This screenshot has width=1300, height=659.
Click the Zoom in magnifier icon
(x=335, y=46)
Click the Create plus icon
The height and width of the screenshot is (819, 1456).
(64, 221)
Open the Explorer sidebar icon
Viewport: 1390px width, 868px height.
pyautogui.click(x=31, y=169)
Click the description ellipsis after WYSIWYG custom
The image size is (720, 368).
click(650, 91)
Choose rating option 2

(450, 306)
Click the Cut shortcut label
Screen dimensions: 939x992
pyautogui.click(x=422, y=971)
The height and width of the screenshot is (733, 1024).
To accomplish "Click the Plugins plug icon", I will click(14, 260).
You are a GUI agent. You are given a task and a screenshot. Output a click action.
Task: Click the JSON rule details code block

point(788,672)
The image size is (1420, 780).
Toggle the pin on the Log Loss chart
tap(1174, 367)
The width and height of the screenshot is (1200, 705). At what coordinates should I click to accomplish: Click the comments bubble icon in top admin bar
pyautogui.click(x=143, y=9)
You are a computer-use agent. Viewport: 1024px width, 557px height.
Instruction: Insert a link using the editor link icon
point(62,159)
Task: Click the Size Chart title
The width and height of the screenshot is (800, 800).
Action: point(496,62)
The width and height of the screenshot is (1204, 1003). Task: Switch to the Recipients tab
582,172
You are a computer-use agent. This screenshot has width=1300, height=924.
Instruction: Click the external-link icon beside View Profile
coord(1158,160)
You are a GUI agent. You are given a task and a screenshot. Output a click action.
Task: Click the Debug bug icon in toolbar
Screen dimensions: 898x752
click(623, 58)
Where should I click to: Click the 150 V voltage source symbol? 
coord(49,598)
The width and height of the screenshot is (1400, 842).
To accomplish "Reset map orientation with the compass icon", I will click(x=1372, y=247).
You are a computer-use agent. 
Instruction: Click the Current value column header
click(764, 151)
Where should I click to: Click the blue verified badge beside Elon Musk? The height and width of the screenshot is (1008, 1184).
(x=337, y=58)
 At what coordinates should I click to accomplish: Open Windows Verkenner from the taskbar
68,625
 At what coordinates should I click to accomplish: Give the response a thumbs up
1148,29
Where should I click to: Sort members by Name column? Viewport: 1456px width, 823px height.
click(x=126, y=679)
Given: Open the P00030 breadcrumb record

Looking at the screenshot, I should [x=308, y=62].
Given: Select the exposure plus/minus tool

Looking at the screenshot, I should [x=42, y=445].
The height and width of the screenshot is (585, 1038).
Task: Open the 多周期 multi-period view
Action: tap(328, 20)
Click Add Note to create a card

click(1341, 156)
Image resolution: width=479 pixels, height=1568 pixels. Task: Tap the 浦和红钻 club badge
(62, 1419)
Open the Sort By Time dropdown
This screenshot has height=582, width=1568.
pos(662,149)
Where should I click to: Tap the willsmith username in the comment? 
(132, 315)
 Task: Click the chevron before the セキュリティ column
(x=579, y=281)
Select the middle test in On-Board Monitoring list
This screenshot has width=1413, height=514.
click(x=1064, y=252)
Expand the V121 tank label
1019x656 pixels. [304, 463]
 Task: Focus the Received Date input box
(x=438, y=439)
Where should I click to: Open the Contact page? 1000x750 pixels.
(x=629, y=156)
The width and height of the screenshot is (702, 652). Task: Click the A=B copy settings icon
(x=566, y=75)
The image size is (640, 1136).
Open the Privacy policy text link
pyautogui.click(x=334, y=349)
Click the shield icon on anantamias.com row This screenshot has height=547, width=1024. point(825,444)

» **The problem**
Give every line of the items above as a JSON list of strings, one string per line, leaving out blank lines.

» **Written solution**
[
  "This screenshot has width=1300, height=659.",
  "Click the Zoom in magnifier icon",
  "(x=335, y=46)",
  "Click the Create plus icon",
  "The height and width of the screenshot is (819, 1456).",
  "(64, 221)",
  "Open the Explorer sidebar icon",
  "Viewport: 1390px width, 868px height.",
  "pyautogui.click(x=31, y=169)",
  "Click the description ellipsis after WYSIWYG custom",
  "The image size is (720, 368).",
  "click(650, 91)",
  "Choose rating option 2",
  "(450, 306)",
  "Click the Cut shortcut label",
  "Screen dimensions: 939x992",
  "pyautogui.click(x=422, y=971)",
  "The height and width of the screenshot is (733, 1024).",
  "To accomplish \"Click the Plugins plug icon\", I will click(14, 260).",
  "You are a GUI agent. You are given a task and a screenshot. Output a click action.",
  "Task: Click the JSON rule details code block",
  "point(788,672)",
  "The image size is (1420, 780).",
  "Toggle the pin on the Log Loss chart",
  "tap(1174, 367)",
  "The width and height of the screenshot is (1200, 705). At what coordinates should I click to accomplish: Click the comments bubble icon in top admin bar",
  "pyautogui.click(x=143, y=9)",
  "You are a computer-use agent. Viewport: 1024px width, 557px height.",
  "Instruction: Insert a link using the editor link icon",
  "point(62,159)",
  "Task: Click the Size Chart title",
  "The width and height of the screenshot is (800, 800).",
  "Action: point(496,62)",
  "The width and height of the screenshot is (1204, 1003). Task: Switch to the Recipients tab",
  "582,172",
  "You are a computer-use agent. This screenshot has width=1300, height=924.",
  "Instruction: Click the external-link icon beside View Profile",
  "coord(1158,160)",
  "You are a GUI agent. You are given a task and a screenshot. Output a click action.",
  "Task: Click the Debug bug icon in toolbar",
  "Screen dimensions: 898x752",
  "click(623, 58)",
  "Where should I click to: Click the 150 V voltage source symbol? ",
  "coord(49,598)",
  "The width and height of the screenshot is (1400, 842).",
  "To accomplish \"Reset map orientation with the compass icon\", I will click(x=1372, y=247).",
  "You are a computer-use agent. ",
  "Instruction: Click the Current value column header",
  "click(764, 151)",
  "Where should I click to: Click the blue verified badge beside Elon Musk? The height and width of the screenshot is (1008, 1184).",
  "(x=337, y=58)",
  " At what coordinates should I click to accomplish: Open Windows Verkenner from the taskbar",
  "68,625",
  " At what coordinates should I click to accomplish: Give the response a thumbs up",
  "1148,29",
  "Where should I click to: Sort members by Name column? Viewport: 1456px width, 823px height.",
  "click(x=126, y=679)",
  "Given: Open the P00030 breadcrumb record",
  "Looking at the screenshot, I should [x=308, y=62].",
  "Given: Select the exposure plus/minus tool",
  "Looking at the screenshot, I should [x=42, y=445].",
  "The height and width of the screenshot is (585, 1038).",
  "Task: Open the 多周期 multi-period view",
  "Action: tap(328, 20)",
  "Click Add Note to create a card",
  "click(1341, 156)",
  "Image resolution: width=479 pixels, height=1568 pixels. Task: Tap the 浦和红钻 club badge",
  "(62, 1419)",
  "Open the Sort By Time dropdown",
  "This screenshot has height=582, width=1568.",
  "pos(662,149)",
  "Where should I click to: Tap the willsmith username in the comment? ",
  "(132, 315)",
  " Task: Click the chevron before the セキュリティ column",
  "(x=579, y=281)",
  "Select the middle test in On-Board Monitoring list",
  "This screenshot has width=1413, height=514.",
  "click(x=1064, y=252)",
  "Expand the V121 tank label",
  "1019x656 pixels. [304, 463]",
  " Task: Focus the Received Date input box",
  "(x=438, y=439)",
  "Where should I click to: Open the Contact page? 1000x750 pixels.",
  "(x=629, y=156)",
  "The width and height of the screenshot is (702, 652). Task: Click the A=B copy settings icon",
  "(x=566, y=75)",
  "The image size is (640, 1136).",
  "Open the Privacy policy text link",
  "pyautogui.click(x=334, y=349)",
  "Click the shield icon on anantamias.com row This screenshot has height=547, width=1024. point(825,444)"
]